- Jabberwocky main title
- Starring: Tucker Smallwood JoBeth Williams Robert Prosky Carl Thoma Joanne Sopko Peter Johnson
- Country of origin: United States

Original release
- Network: WCVB-TV
- Release: 1972 – 1974

= Jabberwocky (TV series) =

American children's television series

Jabberwocky is an American daily children's television program designed for 5–10 year-olds that went into national syndication. The original series ran Monday through Friday for over two seasons, from 1972 to 1974, on WCVB-TV in Boston. Starting in 1974, the nationally syndicated version ran weekly and was rerun in the early hours of Saturday mornings by many television stations up until the 1990s.

==Synopsis and history==
Created and videotaped by WCVB-TV Channel 5 Boston, Jabberwocky featured real actors and puppets and various interstitial cartoons. The "show within a show" concept featured actress JoBeth Williams—in one of her earliest roles—and actor Tucker Smallwood as the "lead performer" and "director" respectively of a children's show. The actress and director were played by Joanne Sopko and Carl Thoma in the first season. Harvard professor and psychologist Jerome Kagan was an advisor to the program.
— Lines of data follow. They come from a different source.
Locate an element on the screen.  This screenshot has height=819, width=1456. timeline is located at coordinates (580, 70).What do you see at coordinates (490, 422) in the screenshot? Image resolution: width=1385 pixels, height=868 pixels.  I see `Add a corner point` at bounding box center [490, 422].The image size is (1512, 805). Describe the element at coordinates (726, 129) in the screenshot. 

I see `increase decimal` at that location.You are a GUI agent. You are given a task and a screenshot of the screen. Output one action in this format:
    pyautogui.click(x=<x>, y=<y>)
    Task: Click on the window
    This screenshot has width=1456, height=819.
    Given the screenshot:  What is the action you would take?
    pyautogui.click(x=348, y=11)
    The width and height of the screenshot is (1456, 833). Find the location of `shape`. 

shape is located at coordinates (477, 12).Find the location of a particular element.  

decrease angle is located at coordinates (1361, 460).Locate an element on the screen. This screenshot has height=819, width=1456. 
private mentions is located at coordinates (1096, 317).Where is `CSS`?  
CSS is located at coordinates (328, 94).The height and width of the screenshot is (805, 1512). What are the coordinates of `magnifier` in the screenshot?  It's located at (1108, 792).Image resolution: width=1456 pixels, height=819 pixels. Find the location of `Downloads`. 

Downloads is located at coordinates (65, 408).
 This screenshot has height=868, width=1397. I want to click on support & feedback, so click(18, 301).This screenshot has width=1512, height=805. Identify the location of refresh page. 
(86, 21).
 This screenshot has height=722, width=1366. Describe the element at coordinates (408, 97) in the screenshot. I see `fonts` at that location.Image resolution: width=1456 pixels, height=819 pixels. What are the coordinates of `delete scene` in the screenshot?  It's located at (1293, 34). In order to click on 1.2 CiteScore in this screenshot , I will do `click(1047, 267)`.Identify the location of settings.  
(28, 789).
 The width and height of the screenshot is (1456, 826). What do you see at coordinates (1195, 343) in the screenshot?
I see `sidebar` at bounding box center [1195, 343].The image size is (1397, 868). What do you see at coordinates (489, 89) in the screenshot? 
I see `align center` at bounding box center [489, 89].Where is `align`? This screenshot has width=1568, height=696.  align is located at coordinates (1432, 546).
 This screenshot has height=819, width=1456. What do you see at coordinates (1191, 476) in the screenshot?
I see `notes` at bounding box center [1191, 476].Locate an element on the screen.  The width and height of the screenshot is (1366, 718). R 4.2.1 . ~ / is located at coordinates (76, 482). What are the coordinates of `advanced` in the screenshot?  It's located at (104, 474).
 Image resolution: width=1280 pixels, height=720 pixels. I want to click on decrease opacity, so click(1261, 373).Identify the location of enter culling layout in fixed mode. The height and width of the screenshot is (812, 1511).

The friendly antagonist in most episodes was puppet character Dirty Frank, who popped up from whatever packing crate was convenient. As a representative alter-ego for children, Dirty Frank's inquisitive nature and his sloppy behavior drove the plot of most episodes.

Another main character was the helpful and venerable Mr. Buchanan (actor Robert Prosky), a human handyman-prop master who concocted various inventions to help children in his backstage workshop. In many episodes, Mr. Buchanan's failed inventions and grandfatherly insights led the characters toward answers to their questions.

The characters were seen in a studio set, but episodes often took them out into the Greater Boston area for miniature documentary segments.

Co-creators Fred Schilpp (Executive Producer) and Adam Villone (Head Writer) wrote many of the episodes along with Dewey Bergman and Joseph A. Bailey. Tucker Smallwood was also an occasional segment writer for the show. The animation sequences, and the puppets, were created by Tom and Bob Jurkowski. The original theme music was written and produced by David Lucas of David Lucas Associates, a commercial music house in New York. Gail Frank was Producer and eventually became Executive Producer. Peter Johnson, the puppeteer, was trained by Caroll Spinney (Big Bird) from Sesame Street and Children's Television Workshop.

The value-based program won several major broadcasting awards including a citation from Action for Children's Television, the first ever given to a commercial television program.

==Reruns and syndication==
WCVB-TV continued to air Jabberwocky well after it went out of production, as it became part of the station's past legacy of original local programming (for over two decades, WCVB was known for producing more local programming than any other station in the U.S.). By the mid-to-late 1980s, the show could always be seen Saturday mornings at 5 a.m., followed by off-network reruns and later, in the 1990s, by syndicated children's programming that lead up to ABC's Saturday Morning lineup (most notably Cappelli & Company). However, WCVB did venture into original children's programming post-Jabberwocky; subsequent shows included The Nature World of Captain Bob, Pixanne, Rainbow, Rapmatazz and A Likely Story.

By 2000, after continually airing for more than 25 years, Jabberwocky, along with classic airings of The Nature World of Captain Bob, vanished off the station's schedule.